DIRECTIONS
Turn the rows into a two-column CSV with the columns "prompt" and "response", starting at the line that contains "Task: Click the Preview link" and running through the end of the rows. Put each value in a quoted field with line breaks replaced by spaces, one line per row, and leave out the pictures.

== PROVIDED ENTRIES ==

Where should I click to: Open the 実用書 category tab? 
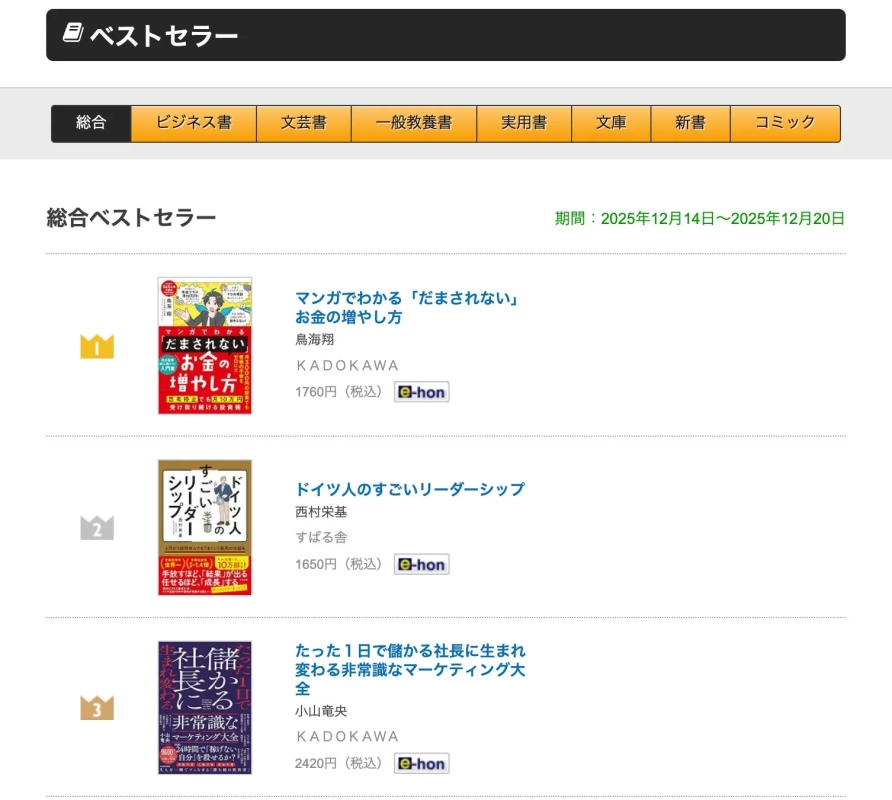(x=524, y=122)

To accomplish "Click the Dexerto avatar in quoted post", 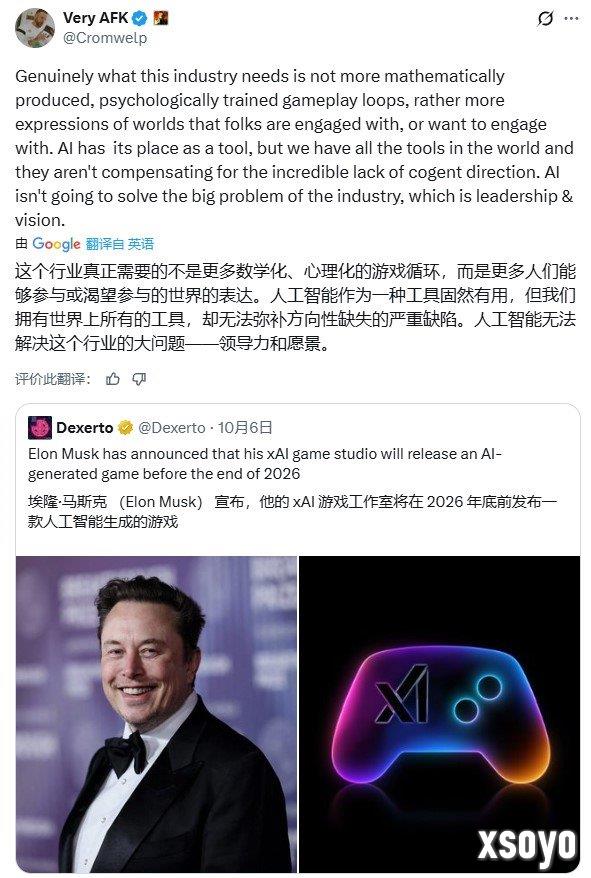I will [x=40, y=428].
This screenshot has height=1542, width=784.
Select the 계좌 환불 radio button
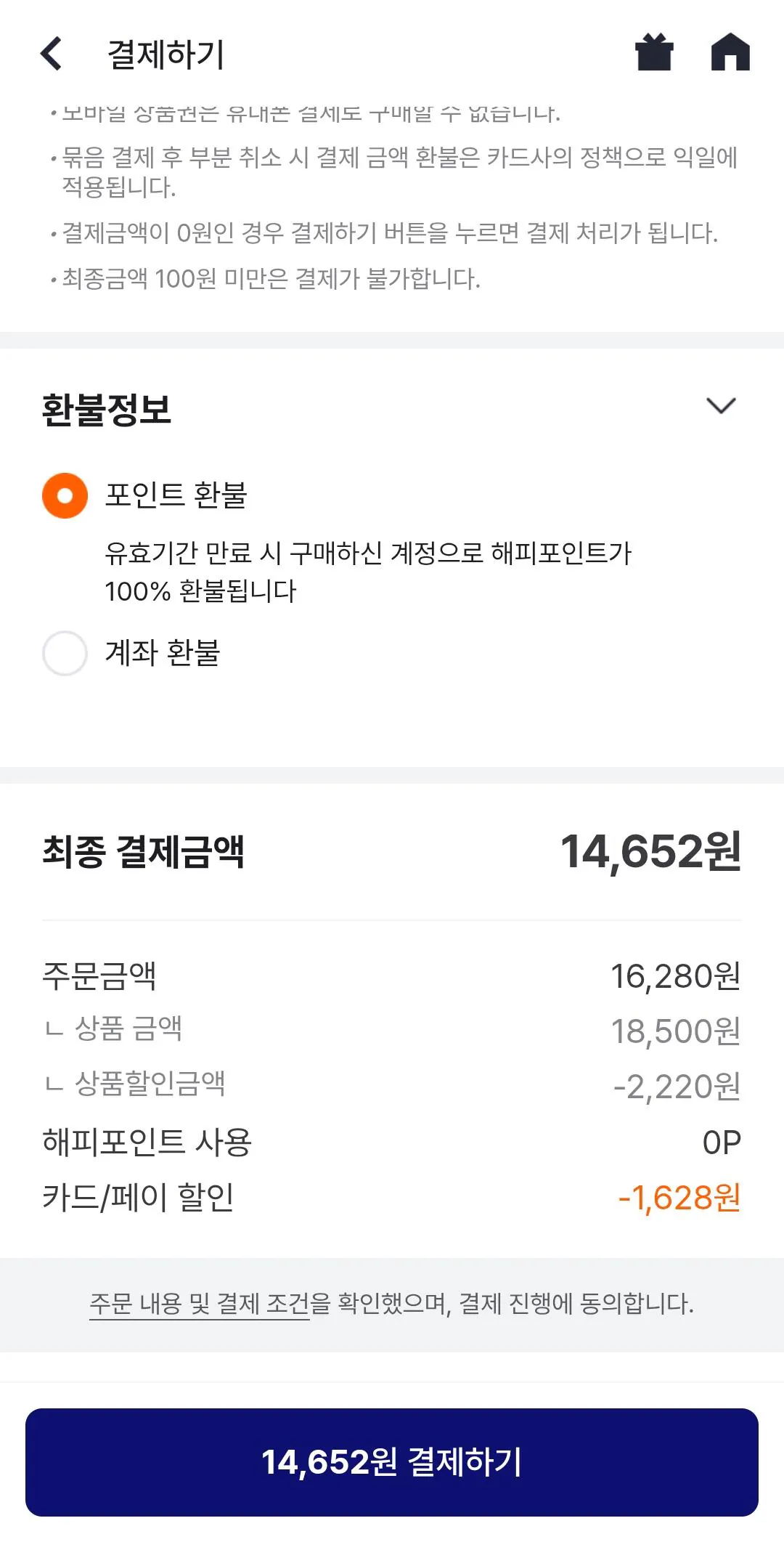click(x=65, y=653)
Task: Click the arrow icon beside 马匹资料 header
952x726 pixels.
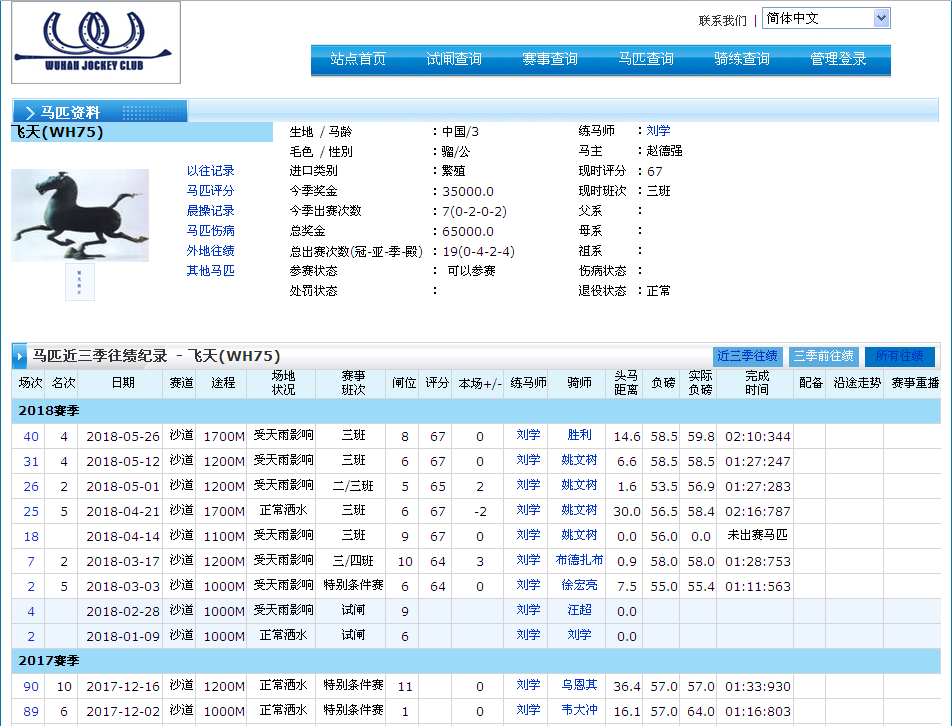Action: pyautogui.click(x=29, y=113)
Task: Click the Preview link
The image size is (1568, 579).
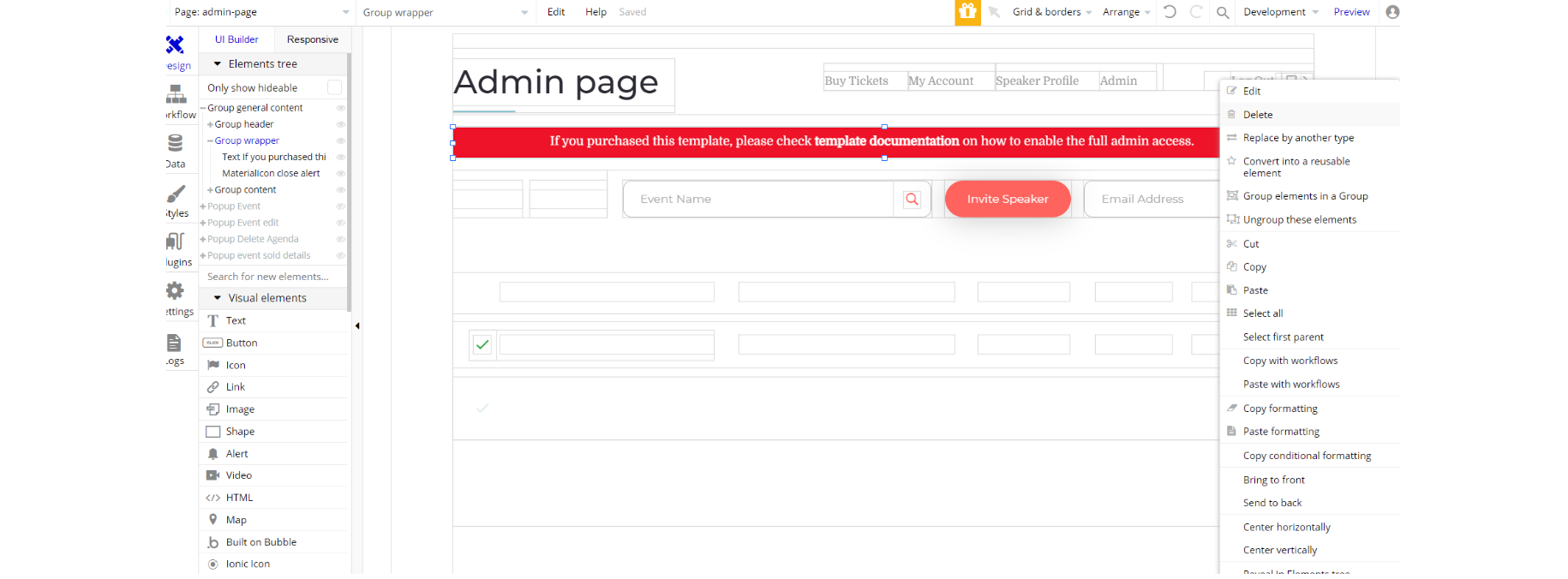Action: (1351, 12)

===

SOLVED PROBLEM
prompt,response
"Task: Click the Preview link The image size is (1568, 579).","Action: (1351, 12)"